Yang kedua, para pengusul harus meyakinkan pemerintah, anggota-anggota DPR dan para petinggi partai besar, bahwa mereka memiliki kemampuan untuk melakukan aksi besar-besaran yang akan memacetkan sendi-sendi kehidupan kenegaraan maupun kehidupan masyarakat, jika usulan mereka ditolak. Hanya dengan menunjukkan dan meyakinkan para pembuat keputusan bahwa para pengusul memiliki kemampuan nyata untuk melakukan aksi-aksi besar yang kemungkinan dapat menggulingkan pemerintahan, maka usulan yang sangat bertentangan dengan kepentingan semua orang yang duduk didalam pemerintaha berdasarkan pilihan rakyat tersebut, dapat diwujudkan.
Tekanan demikian hanya mungkin dilakukan oleh kekuatan rakyat terorganisir (organisasi massa) yang bukan merupakan bagian dari partai politik (non-partisan) atau mealui gerakan sosial yang cukup besar yang secara signifikan mampu menekan para pemegang kekuasaan. Karena pertaruhan para wakil rakyat adalah kemenangan didalam pemilihan umum, maka organisasi massa yang dapat mendesakkan berbagai keinginannya pada partai peserta pemilu adalah adanya jaminan kemenangan atau sebaliknya kekalahan (kalau mereka menolak). Karena itu, organisasi massa yang demikian haruslah organisasi massa yang kuat, yang mempunyai anggota dalam jumlah yang besar, yang cukup signifikan untuk memenangkan pemilihan, dan sekaligus solid, yang mampu untuk melakukan aksi besar-besaran dalam jangka panjang, atau adanya suatu gerakan sosial yang cukup besar yang terus menerus menuntut perluasan ruang partisipasi rakyat. Tanpa dukungan organisasi artau gerakan sosial demikian, berbagai lembaga yang diharap dapat memperluas ruang partisipasi rakyat tersebut akan tetap menjadi cita-cita yang tak pernah menjadi kenyataan.

Daftar Pustaka
1.     Bottomore, Tom, terjemahan Sahat Simamora, Sosiologi Politik, P.T. Bina aksara, 1983.
2.     Sargent, Lyman Tower, terjemahan A.R. Henry Sitanggang, Ideologi-Ideologi Politik Kontemporer, Penerbit Erlangga, 1987.
3.     Trevelyan, G.M., A Shortened Hostory of England, Penguin Books Pty.
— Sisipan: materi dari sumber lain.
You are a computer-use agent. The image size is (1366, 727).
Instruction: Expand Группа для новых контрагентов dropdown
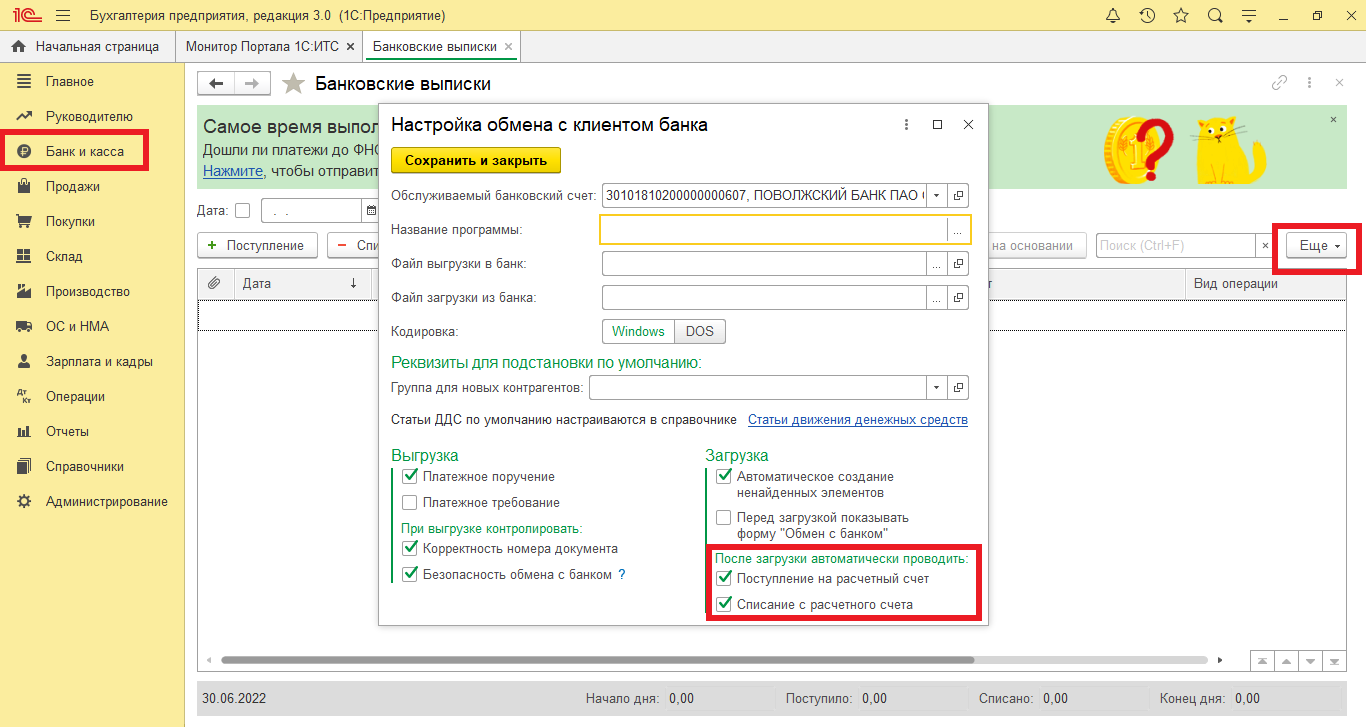coord(937,388)
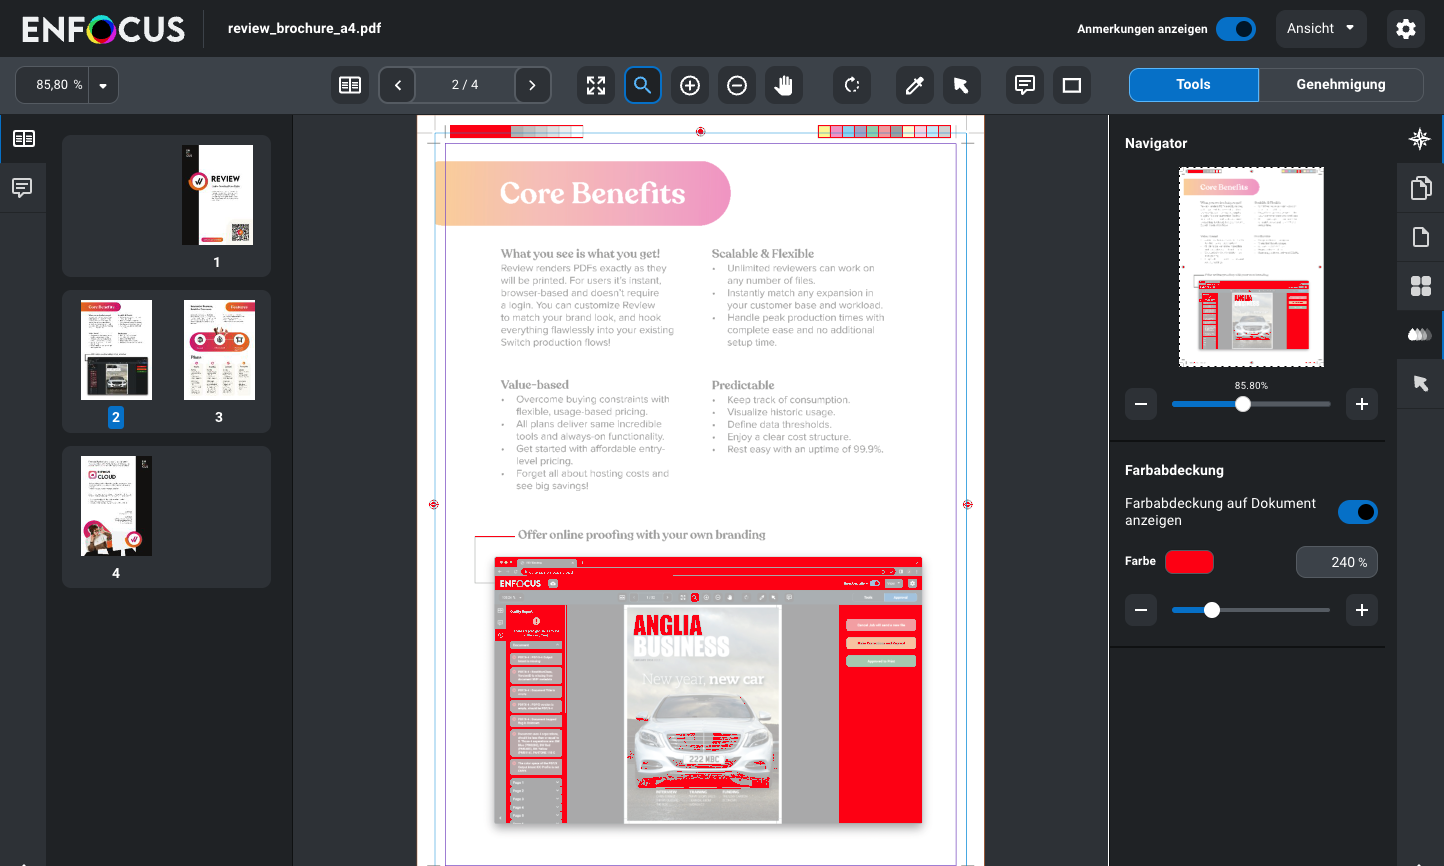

Ltd., 1959.
4.     Wilson, Woodrow, Constitutional Government in the United States, Columbia University Press, 1961.





[1] Kepatuhan akan keputusan yang didasarkan pada kesepakatan merupakan salah satu kunci dari berlangsungnya system demokrasi. Tak adanya kepatuhan inilah yang membuat kita tidak pernah bisa melaksanakan demokrasi dengan baik. Sebagai contoh, ketika mencalonkan diri, seorang calon, misalnya calon bupati, tentunya sudah menyetujui prosedur yang harus dilalui dalam penentuan hasil pemilihan. Tetapi ketika mereka kalah, mereka mengerahkan pendukung mereka untuk membatalkan pemilihan. Inilah yang selalu merusak upaya kita untuk mengembangkan demokrasi. Bisa jadi system yang kita gunakan mempunyai banyak kelemahan, tetapi begitu kita sudah sepakat untuk mengikuti system yang lemah tersebut, maka menjadi kewajiban kita untuk mentaatinya, apapun hasilnya.
[2] Pada masa kekaisaran Romawi, kata diktator tidak berkonotasi buruk, karena seseorang oleh Senat bisa diangkat secara resmi sebagai diktator, sebagaimana yang terjadi pada diri Julius Caesar, yang pada tahun 47 sebelum Masehi diangkat sebagai diktator untuk sepuluh tahun.